**Task requirements:** Pull out every line of text from the data below and reproduce it verbatim, leaving the pictures out.

**Source material:**
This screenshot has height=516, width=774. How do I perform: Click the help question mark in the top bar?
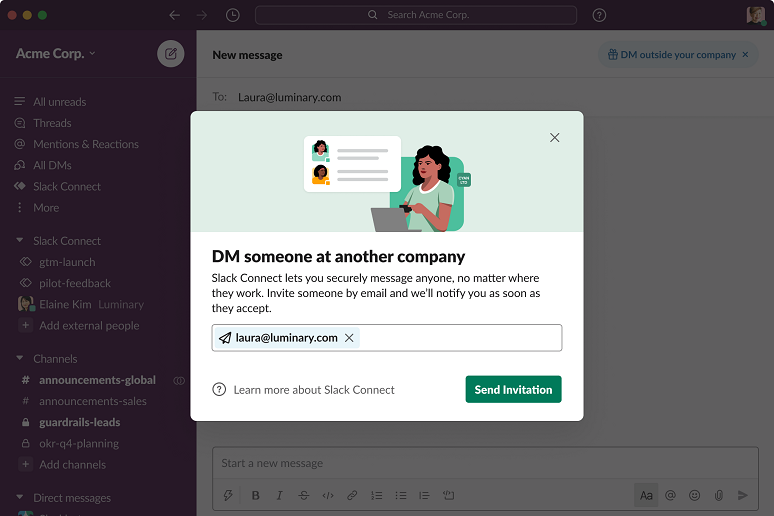599,15
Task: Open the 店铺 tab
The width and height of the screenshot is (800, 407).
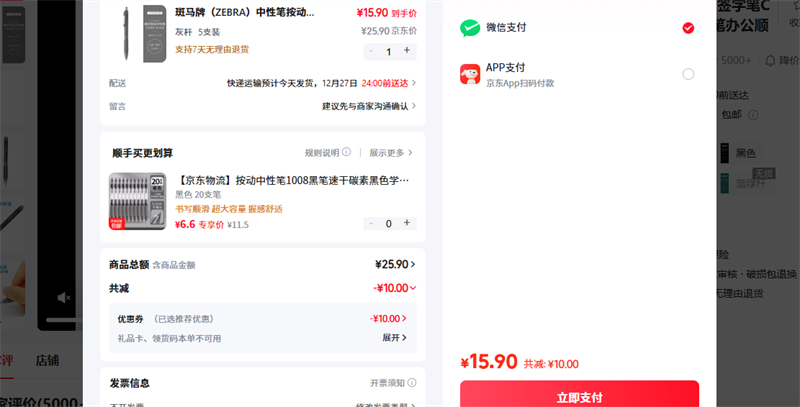Action: (x=47, y=360)
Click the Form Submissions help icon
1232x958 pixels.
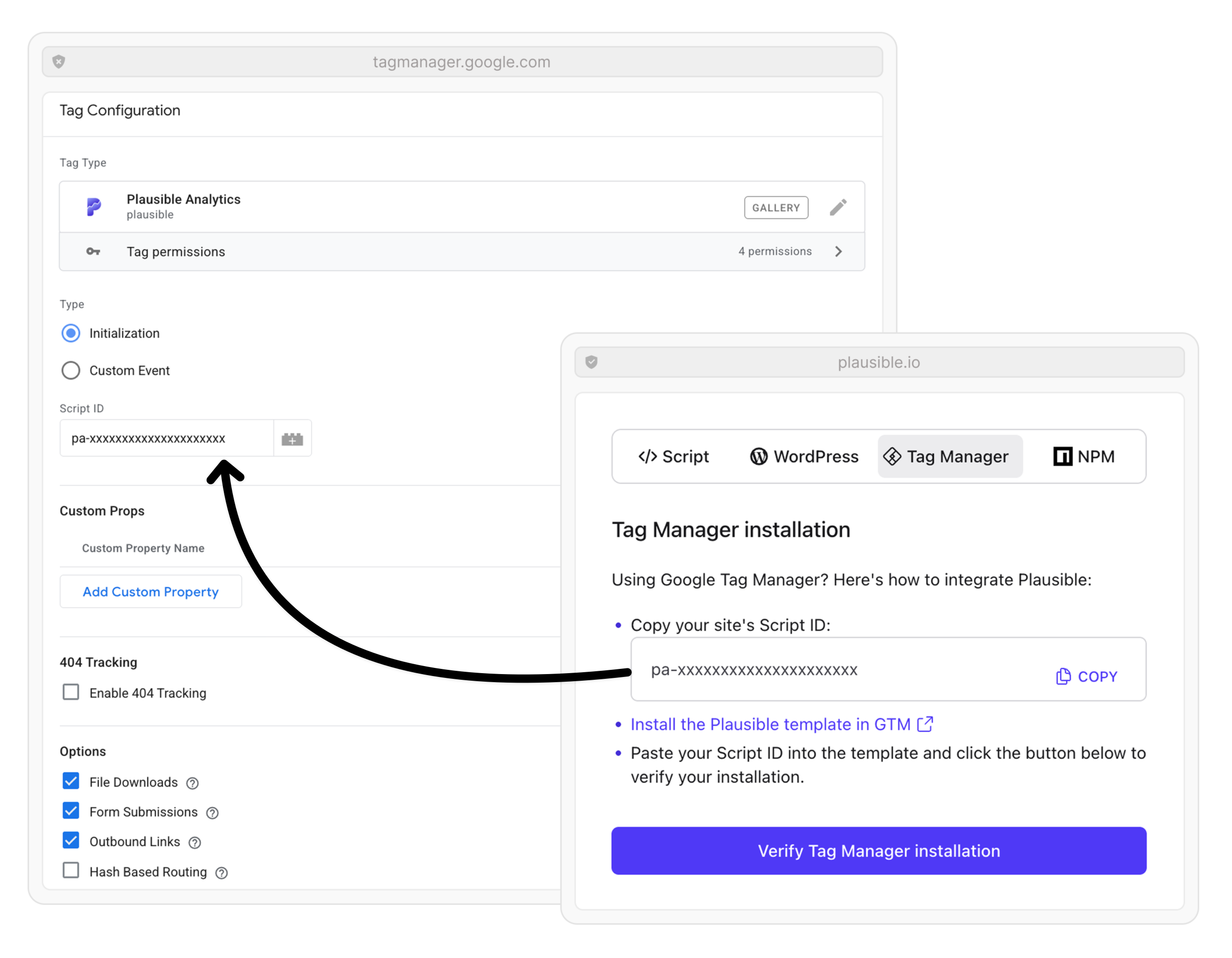[212, 813]
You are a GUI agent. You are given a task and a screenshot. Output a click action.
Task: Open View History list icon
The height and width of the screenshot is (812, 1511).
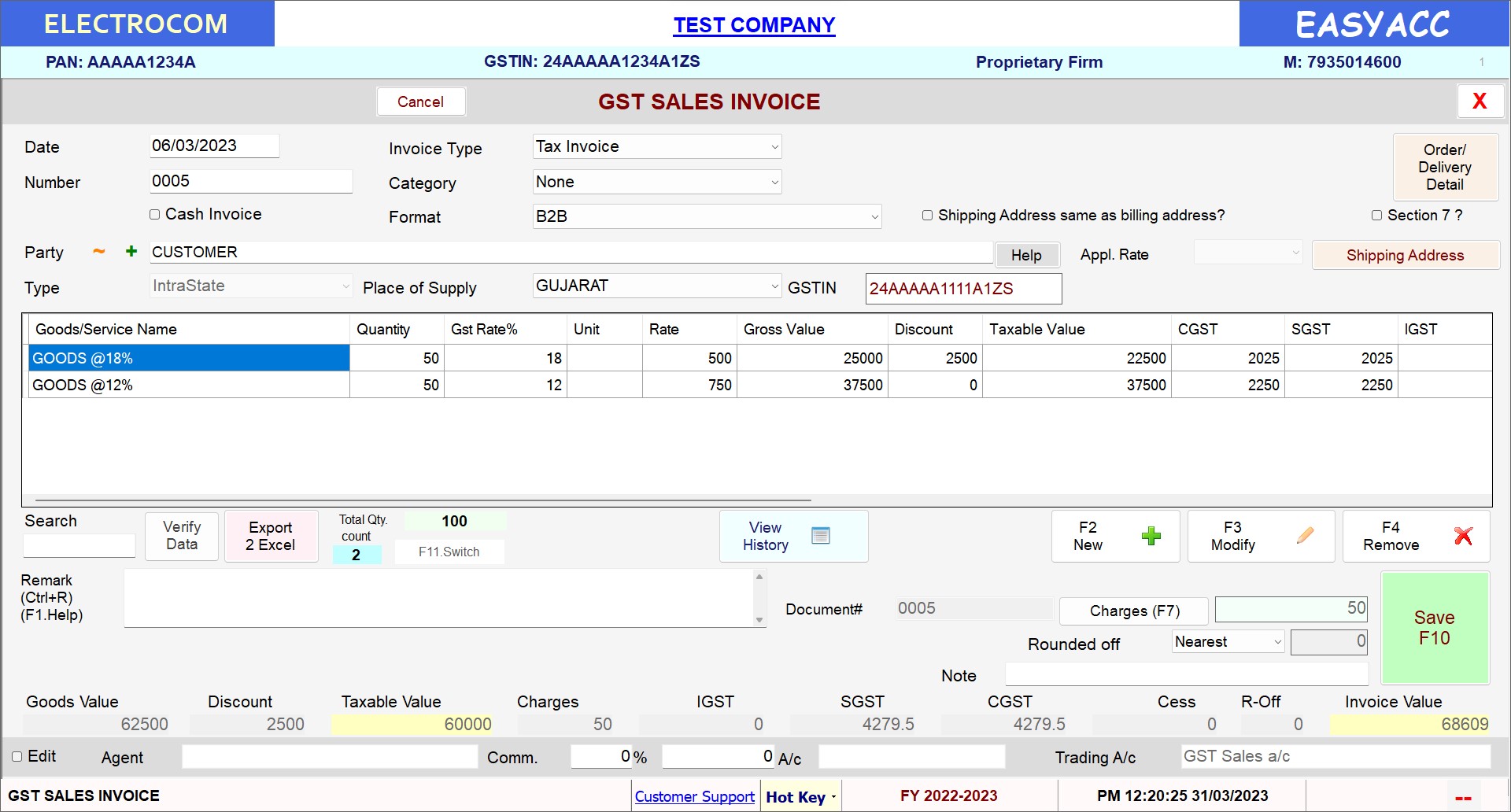click(820, 536)
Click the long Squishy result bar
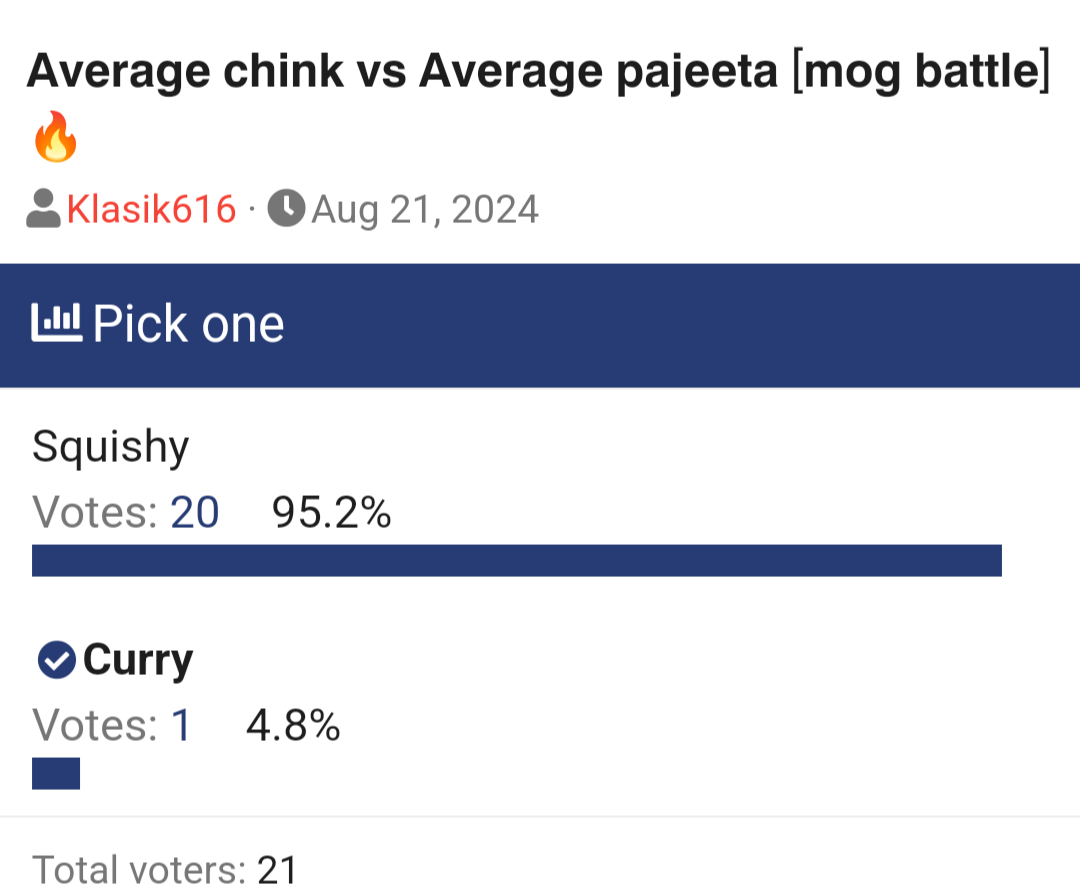This screenshot has width=1080, height=890. pos(517,560)

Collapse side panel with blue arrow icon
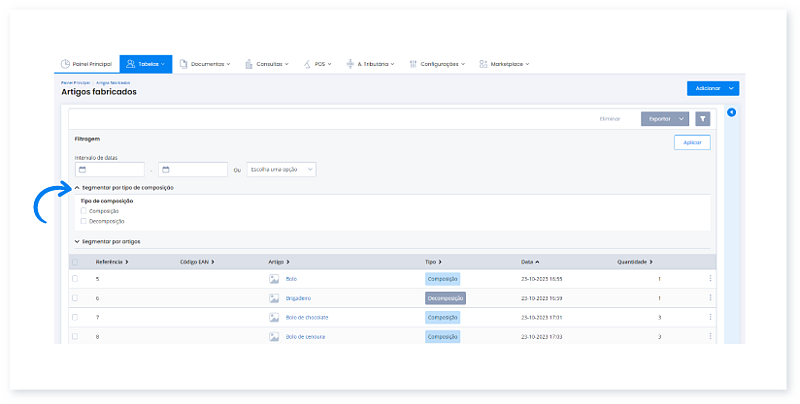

**Task solution:**
This screenshot has height=516, width=774. How do I perform: Click the help question mark in the top bar?
599,15
Task: Open the 店铺 tab
The width and height of the screenshot is (800, 407).
Action: (x=47, y=360)
Click the Form Submissions help icon
1232x958 pixels.
[212, 813]
You are a GUI agent. You are given a task and a screenshot. Output a click action.
Task: Open View History list icon
The height and width of the screenshot is (812, 1511).
click(820, 536)
Click the long Squishy result bar
This screenshot has width=1080, height=890. pos(517,560)

Collapse side panel with blue arrow icon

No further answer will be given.